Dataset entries

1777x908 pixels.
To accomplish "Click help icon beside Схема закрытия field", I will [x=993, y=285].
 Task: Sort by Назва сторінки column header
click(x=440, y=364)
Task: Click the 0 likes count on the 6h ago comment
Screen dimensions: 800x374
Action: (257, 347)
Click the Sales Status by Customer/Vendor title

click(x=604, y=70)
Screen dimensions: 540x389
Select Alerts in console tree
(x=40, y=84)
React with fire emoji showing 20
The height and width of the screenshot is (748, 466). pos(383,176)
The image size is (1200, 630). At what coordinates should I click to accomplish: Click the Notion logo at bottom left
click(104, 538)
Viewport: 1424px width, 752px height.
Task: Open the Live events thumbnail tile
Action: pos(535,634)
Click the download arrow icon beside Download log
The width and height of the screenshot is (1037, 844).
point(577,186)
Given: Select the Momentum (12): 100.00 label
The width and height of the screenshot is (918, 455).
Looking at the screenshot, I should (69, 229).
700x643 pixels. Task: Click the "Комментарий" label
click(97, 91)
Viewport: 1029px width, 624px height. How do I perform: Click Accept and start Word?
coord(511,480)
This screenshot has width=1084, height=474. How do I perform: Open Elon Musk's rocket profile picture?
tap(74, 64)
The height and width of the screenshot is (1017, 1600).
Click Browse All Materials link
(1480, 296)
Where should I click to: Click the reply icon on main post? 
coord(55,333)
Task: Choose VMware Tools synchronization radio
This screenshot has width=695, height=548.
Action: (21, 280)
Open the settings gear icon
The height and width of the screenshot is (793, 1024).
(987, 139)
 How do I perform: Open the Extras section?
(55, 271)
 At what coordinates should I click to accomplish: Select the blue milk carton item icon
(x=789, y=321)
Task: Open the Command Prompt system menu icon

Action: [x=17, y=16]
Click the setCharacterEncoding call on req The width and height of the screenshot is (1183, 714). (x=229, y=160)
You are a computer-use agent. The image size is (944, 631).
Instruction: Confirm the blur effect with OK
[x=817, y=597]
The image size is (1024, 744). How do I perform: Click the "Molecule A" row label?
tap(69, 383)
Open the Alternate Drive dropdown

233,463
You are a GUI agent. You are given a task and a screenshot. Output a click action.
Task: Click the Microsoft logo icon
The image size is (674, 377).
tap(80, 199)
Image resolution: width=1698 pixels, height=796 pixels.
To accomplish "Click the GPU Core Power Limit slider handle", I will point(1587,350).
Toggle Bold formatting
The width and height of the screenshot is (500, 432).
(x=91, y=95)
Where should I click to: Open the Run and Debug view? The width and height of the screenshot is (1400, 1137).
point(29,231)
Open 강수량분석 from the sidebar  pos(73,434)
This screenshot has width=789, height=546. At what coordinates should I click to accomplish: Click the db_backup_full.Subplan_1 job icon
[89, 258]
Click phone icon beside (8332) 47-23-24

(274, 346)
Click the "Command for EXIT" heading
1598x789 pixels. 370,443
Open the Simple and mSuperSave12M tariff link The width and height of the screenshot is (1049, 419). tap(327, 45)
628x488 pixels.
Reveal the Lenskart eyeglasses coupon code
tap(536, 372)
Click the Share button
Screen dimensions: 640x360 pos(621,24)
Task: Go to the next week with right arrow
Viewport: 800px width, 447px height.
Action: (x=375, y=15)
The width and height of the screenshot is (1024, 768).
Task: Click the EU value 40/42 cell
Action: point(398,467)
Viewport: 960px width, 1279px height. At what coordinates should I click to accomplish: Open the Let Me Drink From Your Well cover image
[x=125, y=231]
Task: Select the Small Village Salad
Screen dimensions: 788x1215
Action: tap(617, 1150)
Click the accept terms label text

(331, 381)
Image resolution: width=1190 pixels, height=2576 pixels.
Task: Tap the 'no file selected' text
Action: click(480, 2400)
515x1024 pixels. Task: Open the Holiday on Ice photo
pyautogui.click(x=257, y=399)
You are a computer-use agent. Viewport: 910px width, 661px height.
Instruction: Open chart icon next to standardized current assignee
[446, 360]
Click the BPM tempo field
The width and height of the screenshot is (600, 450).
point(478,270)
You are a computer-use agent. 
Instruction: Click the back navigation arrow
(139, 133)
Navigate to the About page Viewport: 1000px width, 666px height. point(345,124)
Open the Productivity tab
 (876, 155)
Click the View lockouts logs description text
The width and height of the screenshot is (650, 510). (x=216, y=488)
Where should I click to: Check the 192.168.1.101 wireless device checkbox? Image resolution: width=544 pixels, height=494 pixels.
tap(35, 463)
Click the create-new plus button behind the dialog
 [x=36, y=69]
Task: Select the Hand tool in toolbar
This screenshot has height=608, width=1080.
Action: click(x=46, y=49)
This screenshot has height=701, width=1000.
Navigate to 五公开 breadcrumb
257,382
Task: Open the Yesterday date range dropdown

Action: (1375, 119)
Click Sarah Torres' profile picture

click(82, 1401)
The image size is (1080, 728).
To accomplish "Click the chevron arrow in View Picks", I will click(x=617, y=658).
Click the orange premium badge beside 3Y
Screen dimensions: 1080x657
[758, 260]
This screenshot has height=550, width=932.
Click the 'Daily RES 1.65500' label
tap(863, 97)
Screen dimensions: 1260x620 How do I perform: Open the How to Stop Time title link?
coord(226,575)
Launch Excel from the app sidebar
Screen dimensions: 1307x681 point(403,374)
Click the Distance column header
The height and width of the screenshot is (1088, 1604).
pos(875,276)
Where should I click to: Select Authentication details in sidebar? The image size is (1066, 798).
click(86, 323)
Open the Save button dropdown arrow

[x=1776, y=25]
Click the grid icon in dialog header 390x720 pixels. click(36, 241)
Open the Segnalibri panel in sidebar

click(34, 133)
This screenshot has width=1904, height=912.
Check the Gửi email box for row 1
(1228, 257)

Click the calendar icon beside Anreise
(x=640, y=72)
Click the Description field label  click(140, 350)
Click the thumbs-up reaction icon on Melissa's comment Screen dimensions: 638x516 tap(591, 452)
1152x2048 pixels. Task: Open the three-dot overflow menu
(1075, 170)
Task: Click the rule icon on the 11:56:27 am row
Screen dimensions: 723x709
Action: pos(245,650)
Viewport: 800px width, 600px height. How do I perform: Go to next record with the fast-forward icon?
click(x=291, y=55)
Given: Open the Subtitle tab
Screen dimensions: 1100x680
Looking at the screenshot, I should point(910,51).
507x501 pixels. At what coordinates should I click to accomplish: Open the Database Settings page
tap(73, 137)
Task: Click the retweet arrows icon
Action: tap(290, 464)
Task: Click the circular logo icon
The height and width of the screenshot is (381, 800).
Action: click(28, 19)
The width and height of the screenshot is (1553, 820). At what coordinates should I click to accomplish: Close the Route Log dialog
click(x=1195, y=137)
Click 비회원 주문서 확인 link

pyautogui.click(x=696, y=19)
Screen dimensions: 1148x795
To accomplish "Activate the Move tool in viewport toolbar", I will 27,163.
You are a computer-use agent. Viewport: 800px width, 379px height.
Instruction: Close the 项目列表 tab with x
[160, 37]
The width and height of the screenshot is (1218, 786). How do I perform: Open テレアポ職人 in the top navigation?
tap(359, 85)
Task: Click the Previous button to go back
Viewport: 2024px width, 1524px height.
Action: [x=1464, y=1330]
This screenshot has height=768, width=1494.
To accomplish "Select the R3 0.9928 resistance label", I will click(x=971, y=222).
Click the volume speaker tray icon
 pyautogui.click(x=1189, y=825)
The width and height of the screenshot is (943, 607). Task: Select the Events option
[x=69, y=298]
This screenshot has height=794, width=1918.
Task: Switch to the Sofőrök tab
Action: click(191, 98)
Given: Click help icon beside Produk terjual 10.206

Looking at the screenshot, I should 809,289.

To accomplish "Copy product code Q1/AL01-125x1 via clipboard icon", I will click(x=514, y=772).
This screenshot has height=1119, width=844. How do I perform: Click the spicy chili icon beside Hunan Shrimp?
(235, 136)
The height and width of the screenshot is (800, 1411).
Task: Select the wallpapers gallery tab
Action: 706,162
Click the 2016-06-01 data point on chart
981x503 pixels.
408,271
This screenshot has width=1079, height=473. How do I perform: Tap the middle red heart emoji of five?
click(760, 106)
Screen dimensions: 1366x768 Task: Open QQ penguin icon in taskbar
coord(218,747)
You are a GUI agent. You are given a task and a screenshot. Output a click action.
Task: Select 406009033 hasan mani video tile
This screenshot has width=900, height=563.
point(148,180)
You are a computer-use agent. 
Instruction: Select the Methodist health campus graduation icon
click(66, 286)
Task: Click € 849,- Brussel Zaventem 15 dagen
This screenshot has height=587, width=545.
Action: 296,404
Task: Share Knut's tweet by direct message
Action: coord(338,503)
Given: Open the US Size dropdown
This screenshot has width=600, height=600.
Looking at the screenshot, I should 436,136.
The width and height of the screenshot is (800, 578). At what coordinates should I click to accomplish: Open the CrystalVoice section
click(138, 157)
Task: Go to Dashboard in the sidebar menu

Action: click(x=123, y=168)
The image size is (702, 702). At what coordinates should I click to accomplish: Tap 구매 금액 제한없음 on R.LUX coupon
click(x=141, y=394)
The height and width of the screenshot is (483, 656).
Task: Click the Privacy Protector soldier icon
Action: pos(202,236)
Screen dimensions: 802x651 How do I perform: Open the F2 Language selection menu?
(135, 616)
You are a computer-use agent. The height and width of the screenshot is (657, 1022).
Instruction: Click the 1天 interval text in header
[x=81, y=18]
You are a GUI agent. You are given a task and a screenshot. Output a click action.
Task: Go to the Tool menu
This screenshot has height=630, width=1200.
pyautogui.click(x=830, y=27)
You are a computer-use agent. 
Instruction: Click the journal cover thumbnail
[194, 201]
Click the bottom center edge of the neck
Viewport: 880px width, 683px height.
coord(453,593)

Required work: Word for word, restate the lines above from the line containing "Task: Sort by Назва сторінки column header" through the line containing "Task: Choose VMware", with both included and nothing else.

Result:
 Task: Sort by Назва сторінки column header
click(x=440, y=364)
Task: Click the 0 likes count on the 6h ago comment
Screen dimensions: 800x374
Action: (257, 347)
Click the Sales Status by Customer/Vendor title

click(x=604, y=70)
Screen dimensions: 540x389
Select Alerts in console tree
(x=40, y=84)
React with fire emoji showing 20
The height and width of the screenshot is (748, 466). pos(383,176)
The image size is (1200, 630). At what coordinates should I click to accomplish: Click the Notion logo at bottom left
click(104, 538)
Viewport: 1424px width, 752px height.
Task: Open the Live events thumbnail tile
Action: pos(535,634)
Click the download arrow icon beside Download log
The width and height of the screenshot is (1037, 844).
point(577,186)
Given: Select the Momentum (12): 100.00 label
The width and height of the screenshot is (918, 455).
Looking at the screenshot, I should (69, 229).
700x643 pixels. Task: Click the "Комментарий" label
click(97, 91)
Viewport: 1029px width, 624px height. How do I perform: Click Accept and start Word?
coord(511,480)
This screenshot has width=1084, height=474. How do I perform: Open Elon Musk's rocket profile picture?
tap(74, 64)
The height and width of the screenshot is (1017, 1600).
Click Browse All Materials link
(1480, 296)
Where should I click to: Click the reply icon on main post? 
coord(55,333)
Task: Choose VMware Tools synchronization radio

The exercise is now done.